What can be done about it?

The drone technology limitations won’t allow companies to replace couriers and delivery fleets with UAVs any time soon; however, it’s totally possible to use IoT-based and legacy logistics systems simultaneously!

That’s what Mercedes-Benz Vans did. The German car manufacturer partnered with Matternet, a Silicon Valley-based drone logistics start-up, to create a delivery system which uses both delivery vans and autonomous drones. The solution incorporates the Matternet cloud-based delivery platform facilitating order data management, QR codes which are placed on packages and contain pick-up and drop-off data and Mercedes-Benz vans which emit signals stronger than GPS to enable precise navigation.
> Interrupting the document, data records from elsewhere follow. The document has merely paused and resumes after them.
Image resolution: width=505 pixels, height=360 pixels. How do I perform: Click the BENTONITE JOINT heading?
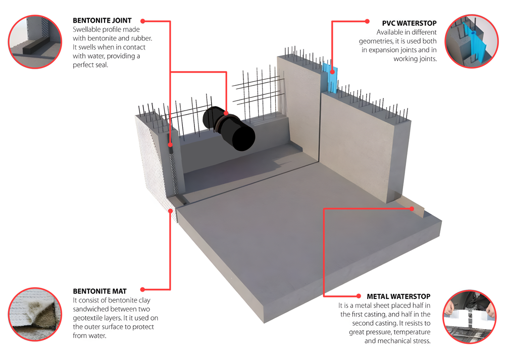[102, 21]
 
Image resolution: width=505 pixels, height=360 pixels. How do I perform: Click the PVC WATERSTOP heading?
[409, 23]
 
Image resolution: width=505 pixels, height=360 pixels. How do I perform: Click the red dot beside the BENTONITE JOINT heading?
[143, 21]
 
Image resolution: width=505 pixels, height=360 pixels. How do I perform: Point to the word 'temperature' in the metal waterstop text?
[411, 332]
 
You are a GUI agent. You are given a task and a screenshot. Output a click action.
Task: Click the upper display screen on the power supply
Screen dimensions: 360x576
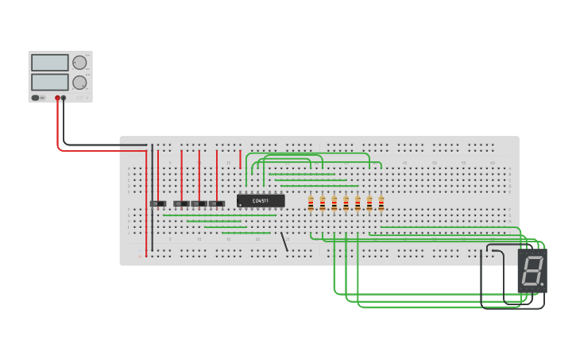[49, 63]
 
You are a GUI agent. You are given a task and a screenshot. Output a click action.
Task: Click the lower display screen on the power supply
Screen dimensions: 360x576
[49, 82]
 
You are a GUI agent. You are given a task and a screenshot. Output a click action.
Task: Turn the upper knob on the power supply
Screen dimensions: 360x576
[79, 63]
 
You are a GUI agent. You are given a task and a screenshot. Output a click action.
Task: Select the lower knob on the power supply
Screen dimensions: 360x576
[79, 83]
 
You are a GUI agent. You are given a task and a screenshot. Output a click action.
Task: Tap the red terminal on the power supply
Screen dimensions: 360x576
[57, 98]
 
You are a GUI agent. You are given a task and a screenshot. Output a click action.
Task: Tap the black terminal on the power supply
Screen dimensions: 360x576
[64, 98]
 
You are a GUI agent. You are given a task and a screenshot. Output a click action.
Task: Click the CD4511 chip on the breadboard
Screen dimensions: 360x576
[261, 201]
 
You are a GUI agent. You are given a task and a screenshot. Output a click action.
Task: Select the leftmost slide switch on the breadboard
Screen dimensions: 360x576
[158, 203]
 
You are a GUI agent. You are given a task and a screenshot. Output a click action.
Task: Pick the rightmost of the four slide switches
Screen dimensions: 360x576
[217, 203]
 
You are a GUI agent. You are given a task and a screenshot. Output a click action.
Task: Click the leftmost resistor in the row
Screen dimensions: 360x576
[311, 203]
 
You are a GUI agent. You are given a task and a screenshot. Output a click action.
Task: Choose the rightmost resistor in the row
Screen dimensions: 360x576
[381, 203]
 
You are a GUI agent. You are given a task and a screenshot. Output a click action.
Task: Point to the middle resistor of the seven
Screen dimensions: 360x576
[346, 203]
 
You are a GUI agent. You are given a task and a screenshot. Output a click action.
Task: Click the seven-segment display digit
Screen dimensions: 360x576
[532, 271]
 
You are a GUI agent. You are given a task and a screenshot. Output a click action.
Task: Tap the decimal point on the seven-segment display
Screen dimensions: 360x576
[543, 285]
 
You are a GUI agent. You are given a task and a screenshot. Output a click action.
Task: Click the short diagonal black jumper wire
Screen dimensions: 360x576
[284, 242]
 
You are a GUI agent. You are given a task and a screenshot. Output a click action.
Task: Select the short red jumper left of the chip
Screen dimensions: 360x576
[240, 159]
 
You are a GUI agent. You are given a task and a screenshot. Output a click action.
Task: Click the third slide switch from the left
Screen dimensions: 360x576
[199, 203]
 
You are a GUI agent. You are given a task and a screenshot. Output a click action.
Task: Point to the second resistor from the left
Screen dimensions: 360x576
[323, 203]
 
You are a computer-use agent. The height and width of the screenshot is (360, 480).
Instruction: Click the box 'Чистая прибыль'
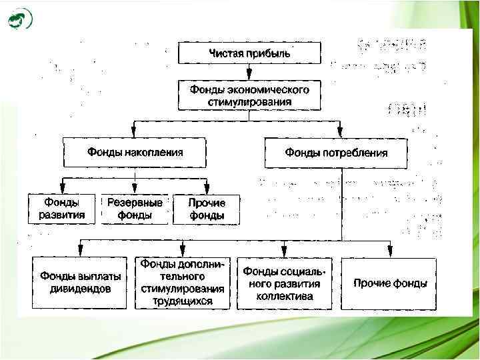coord(249,53)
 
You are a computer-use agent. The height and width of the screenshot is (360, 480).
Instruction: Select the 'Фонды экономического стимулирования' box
coord(249,95)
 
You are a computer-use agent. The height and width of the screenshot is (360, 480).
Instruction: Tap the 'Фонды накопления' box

A drone loaded with small packages (up to 2 kilogram) reads the destination information on the QR code, flies all the way to a Mercedes delivery van and safely lands on its roof. A driver can then retrieve the package and deliver it at a receiver’s door.

 

Computer Vision as Key Enabler of the Drone Delivery Solutions

Recent studies show that 47% of Americans are interested in drone delivery; however, 72% of US consumers are concerned about possible package theft and damage associated with the service.

When talking about autonomous drone-based delivery solutions, it is the accuracy of smart algorithms which determine drones’ position in space, detect obstacles on the way and optimize routes that can make or break the whole concept.

As of today, 64% of UAV crashes are caused by technical errors including unstable GPS signal, battery drain and hardware and software failures.

Consequently, it is fault-free data acquisition and reliable hardware components (cameras and sensors pre-installed on a drone) that make UAVs ripe for commercial usage.

Coupled with Digital Elevation Maps, Heat Detector and Lidar sensors, as well as high-resolution cameras and data management solutions with deep learning capabilities, computer vision (CV) technology facilitates a wide range of operations required for sound drone performance.

These include:

  • Real-time object tracking (drones should be able to capture raw imagery during the flight, process it using built-in intelligence systems and make changes to their route with no human interference).
  • Self-navigation (the ability to plan routes based on pre-set departure and destination coordinates).
  • Collision avoidance (CV can help drones detect static and moving objects; collision avoidance techniques usually rely on obstacle detection sensors and the Simultaneous Localization and Mapping (SLAM) technology which turns 2D imagery into 3D maps and works in sync with other sensors to detect obstacles in real time).

Thanks to multiple advances in sensor technology and Artificial Intelligence, smart delivery drones are no longer a sci-fi concept – it’s the reality we live in. Your decision to invest in drone-based delivery solutions, however, should be based on a thorough market research. As long as you partner with a reliable Internet of Things software development company, choose the right hardware components and plan a business infrastructure supporting fast, safe and convenient goods delivery, drones could give you a significant competitive advantage over your rivals.